EXTRACT PROVIDED:
========================================================================

Update on our current position
02 Jul 2020
A message from Professor Nancy Rothwell, President and Vice-Chancellor
In the nearly four months since we entered lockdown we have achieved a great deal through the resourcefulness and hard work of our staff. We have quickly shifted to online teaching and assessment, refocussed much research towards understanding and treating COVID-19, taken part in numerous voluntary activities to help our local communities and many of our staff and students have been working or volunteering in frontline healthcare services. We have much to be proud of.
We are now all hopeful of a gradual and cautious return towards a slightly more ‘normal’ situation.
We live in very uncertain times, so if we are to realise our ambitions our commitment to the University’s purpose, vision and values is ever more important. Because of this continuing uncertainty, my colleagues and I are placing high priority on setting out openly and transparently our position, our assumptions and the actions we have already taken and may have to take to mitigate against the impacts on our University.
Inevitably, not everyone has read these messages or watched the video describing our finances in some detail, and our openness and transparency can be misunderstood. For instance, some people have apparently drawn the conclusion from the wealth of financial information we have provided that we are in a worse position than other comparable universities. This is simply not true.
Key to our future success is a solid financial base. This was recognised long before the current pandemic because research is underfunded (~70% of full economic costs) and is enabled by other income streams including international students. The Government has now announced extensions to UKRI grants and a package to support research in the event that there is significant loss of international students. The more research active universities of course face the greater impact. This Government support is welcome, though the majority (75%) is in the form of loans. The impact of COVID-19 comes on top of a very stretched financial position for all universities as the Government-capped home/EU fees have reduced in real terms over 5 years, while staff costs have risen well above inflation, in part due to escalating pension costs.
Our Strategic Plan (developed after very extensive consultation) recognised that we need to have sufficient financial resources ( an annual surplus of at least 5%) to invest in our core activities in order to further improve our teaching, student experience and research and so deliver our future ambition. To help us achieve this our budget for the next few years had already required us to make significant savings, largely in the Professional Services, to improve our efficiency and effectiveness. That challenge is likely to be stretched much further by the pandemic, which is likely to demand further measures as soon as we know about student recruitment.
We were probably the first University to state our assumptions about the likely loss of international students, ie that 50% will not come to study with us. This assumption could prove to be wrong, but it is similar to or lower than that made by our comparator universities. As a responsible employer we have to plan now for the worst, but we are working as hard as we can to deliver the best outcome.

========================================================================

EXTRACTED ENTRIES:
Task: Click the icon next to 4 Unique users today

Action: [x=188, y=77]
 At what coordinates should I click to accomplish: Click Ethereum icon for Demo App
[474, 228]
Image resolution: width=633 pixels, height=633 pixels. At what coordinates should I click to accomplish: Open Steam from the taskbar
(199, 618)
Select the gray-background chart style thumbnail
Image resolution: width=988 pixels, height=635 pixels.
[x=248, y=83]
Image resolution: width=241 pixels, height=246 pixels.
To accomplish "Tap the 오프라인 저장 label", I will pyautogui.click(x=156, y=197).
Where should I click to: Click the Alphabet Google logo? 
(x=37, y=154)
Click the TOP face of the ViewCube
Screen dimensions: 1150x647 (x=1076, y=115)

========================================================================

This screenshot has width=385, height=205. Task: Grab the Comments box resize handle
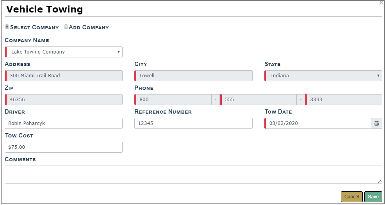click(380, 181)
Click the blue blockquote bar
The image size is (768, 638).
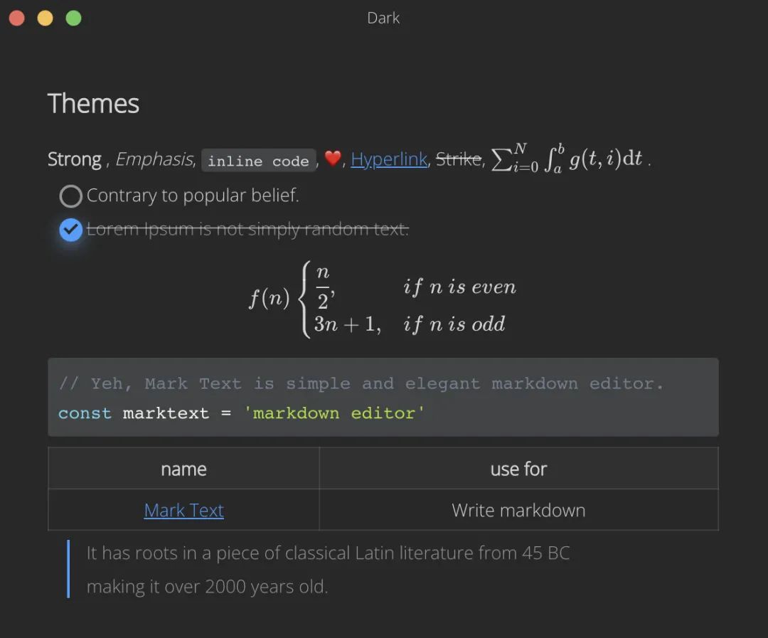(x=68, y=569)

========================================================================

TASKS AND EXERCISES:
(a) Copy the message word for word, starting with "Update on our" and going on through "more ‘normal’ situation.".
(b) Which percentages appear in the message, and what does each one refer to?

RESPONSES:
(a)
Update on our current position
02 Jul 2020
A message from Professor Nancy Rothwell, President and Vice-Chancellor
In the nearly four months since we entered lockdown we have achieved a great deal through the resourcefulness and hard work of our staff. We have quickly shifted to online teaching and assessment, refocussed much research towards understanding and treating COVID-19, taken part in numerous voluntary activities to help our local communities and many of our staff and students have been working or volunteering in frontline healthcare services. We have much to be proud of.
We are now all hopeful of a gradual and cautious return towards a slightly more ‘normal’ situation.

(b)
- ~70%: the share of full economic costs at which research is funded
- 75%: the share of the Government support that is in the form of loans
- 5%: the minimum annual surplus the Strategic Plan says is needed
- 50%: the assumed share of international students who will not come